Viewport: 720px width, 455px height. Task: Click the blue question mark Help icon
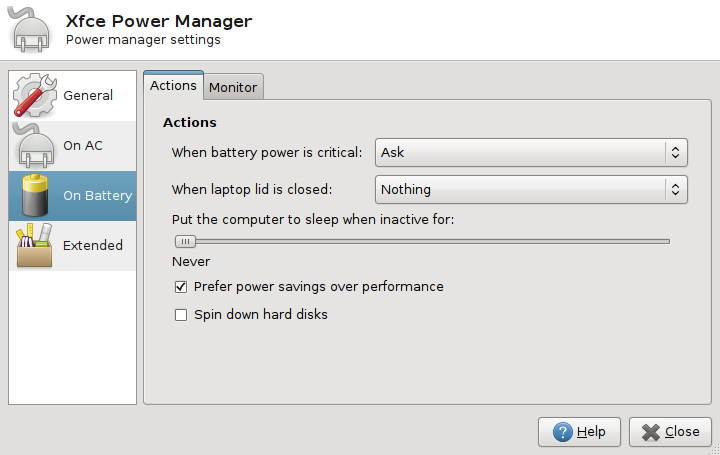(561, 432)
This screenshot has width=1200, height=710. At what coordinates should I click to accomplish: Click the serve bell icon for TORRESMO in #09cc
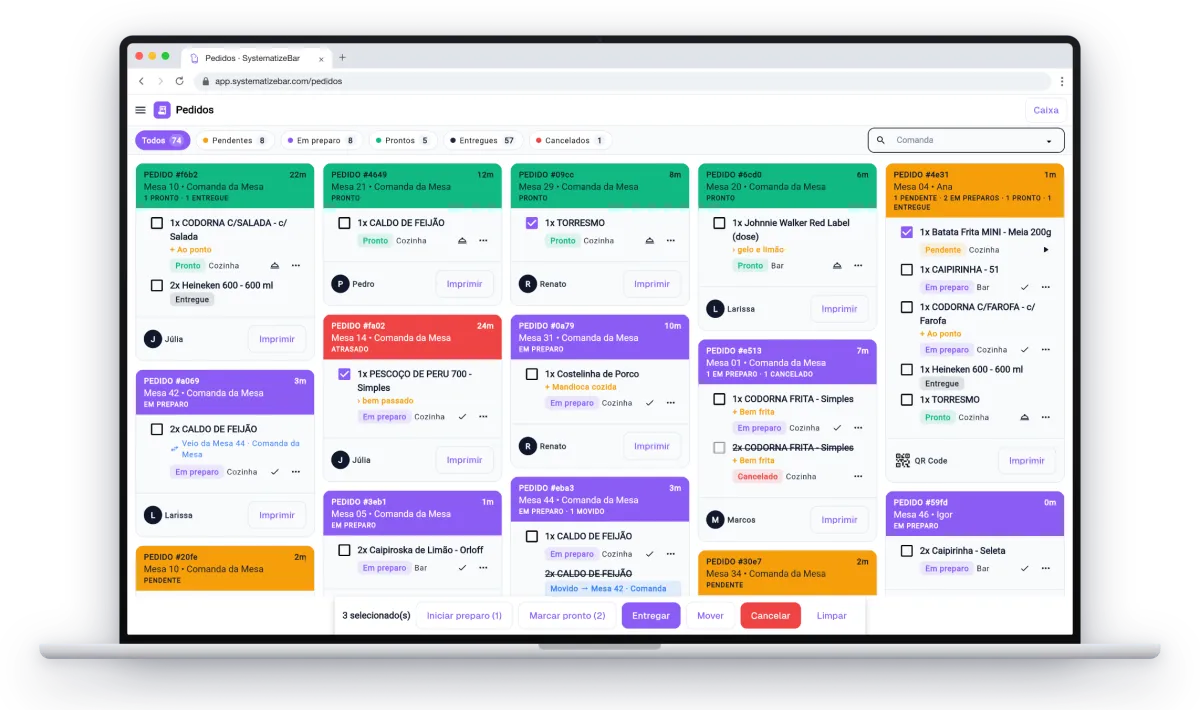[x=650, y=241]
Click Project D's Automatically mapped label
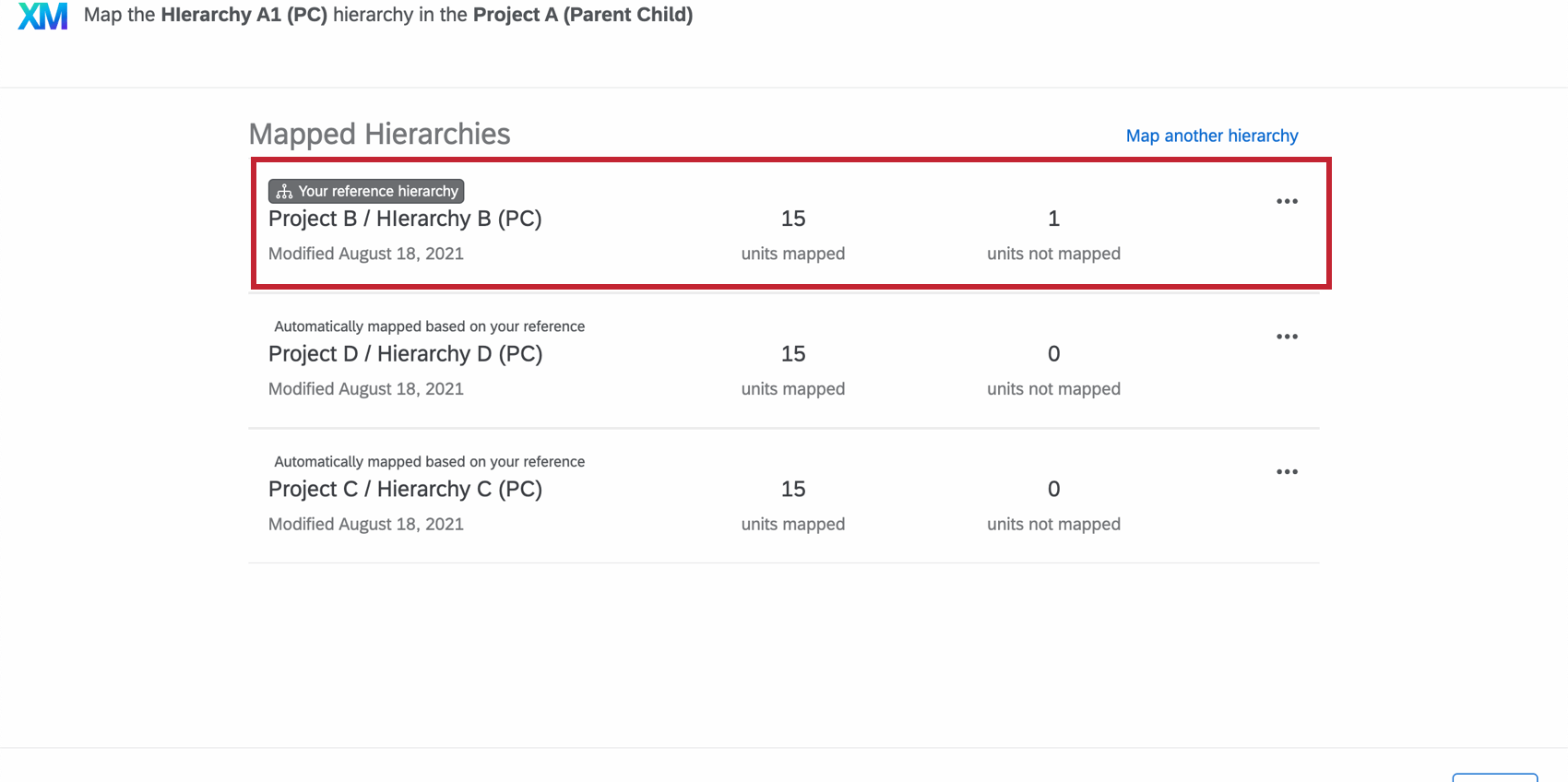The image size is (1568, 782). (x=429, y=326)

● ● ● ● ●

■ What to work on ■
Change "icon" to "button" in the lines that begin at the one containing "This screenshot has" and run through the last line, keeping everything else the same. Give back only those lines, without the pictures.

■ Result of the exercise ■
This screenshot has width=1200, height=710. At what coordinates should I click to accomplish: Click the serve bell button for TORRESMO in #09cc
[x=650, y=241]
Click Project D's Automatically mapped label
The image size is (1568, 782). (x=429, y=326)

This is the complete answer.